## What you need to do
• 1. In the passage on Communion, what is the essential difference between an ordinance and a sacrament?
• 2. Reproduce the portion of the passage on Communion between "The essential difference" and "to the table.", inclusive.

## Excerpt provided
The essential difference between an ordinance and a sacrament is whether or not God is doing anything in the event.  You already know where I am going with this.  I have been arguing that God is active in our Sunday gatherings, so of course he’d be involved in the supper we’ve named The Lord’s Supper.

God is active in Communion and his first act is to invite us to the table.

Invitation to the Table

It is fitting that the first action belongs to God.  In the establishment of the First Communion, Jesus was very active.   He found the room, gathered his disciples, washed their feet and moderated the sacramental meal.  God does the same for us and his Invitation is an act of Grace.

Communion

God is active in The Holy Supper.  What does he do?  He speaks.  He says, “Take” and then he extends something to us.  What does he offer?  Well, we are not exactly sure, but if we read the symbols, it might have something to do with nourishment and sustenance.  Literal bread and wine are basic foods that nourish our physical bodies.  Spiritually we need sustenance as well.  His body and blood are nourishment for our spiritual life.   Perhaps he is conveying unity; all Christians eat and drink of the body and blood of Christ, and in so doing, we are united in him.  The bread and wine are symbolic, but this term is not understood by those steeped in Modern reasoning.  The communion elements aren’t “just symbols.”  (The allusions present in the sacrament itself ought to be enough to convince us of this.)

## Collected data
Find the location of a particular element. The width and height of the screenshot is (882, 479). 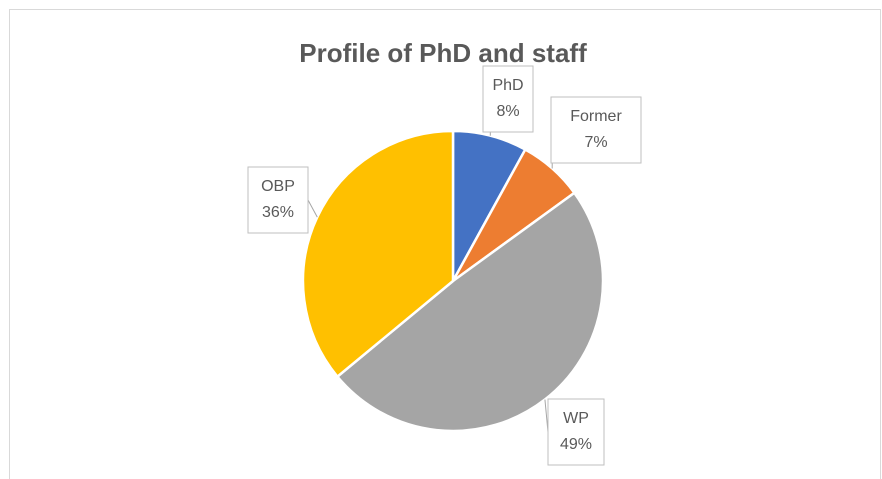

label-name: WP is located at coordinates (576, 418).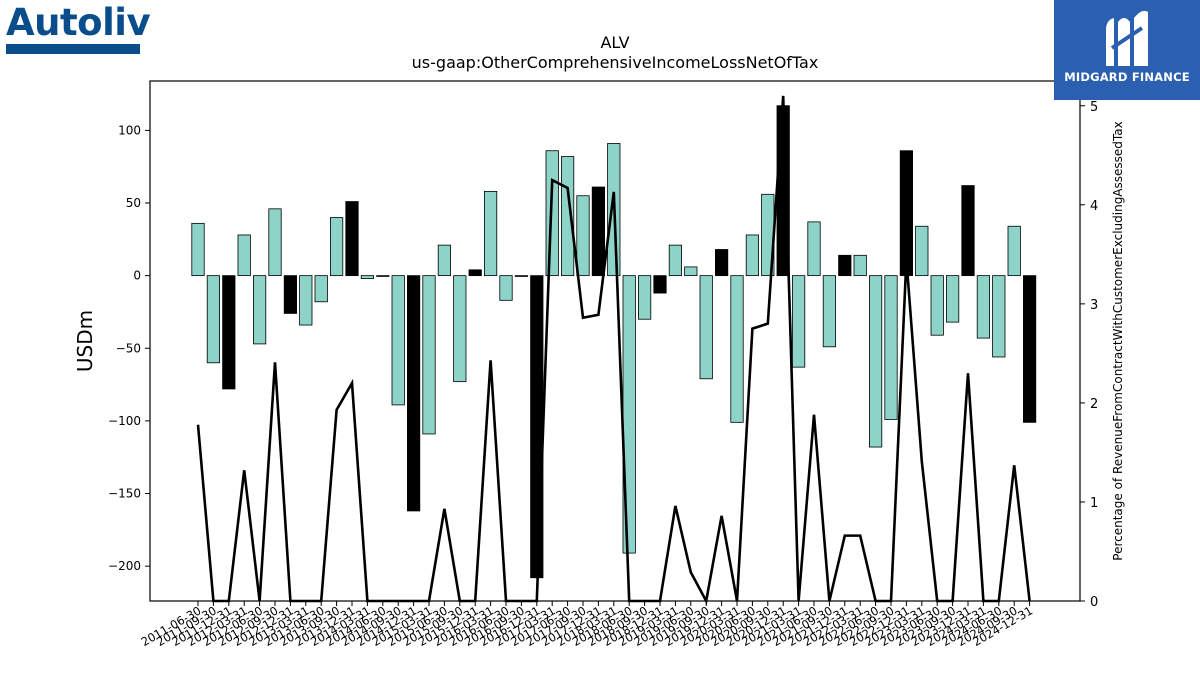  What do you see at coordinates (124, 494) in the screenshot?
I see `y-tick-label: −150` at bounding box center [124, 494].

## Exercise answers
• 1. The difference is whether or not God is doing anything in the event.

• 2.
The essential difference between an ordinance and a sacrament is whether or not God is doing anything in the event.  You already know where I am going with this.  I have been arguing that God is active in our Sunday gatherings, so of course he’d be involved in the supper we’ve named The Lord’s Supper.

God is active in Communion and his first act is to invite us to the table.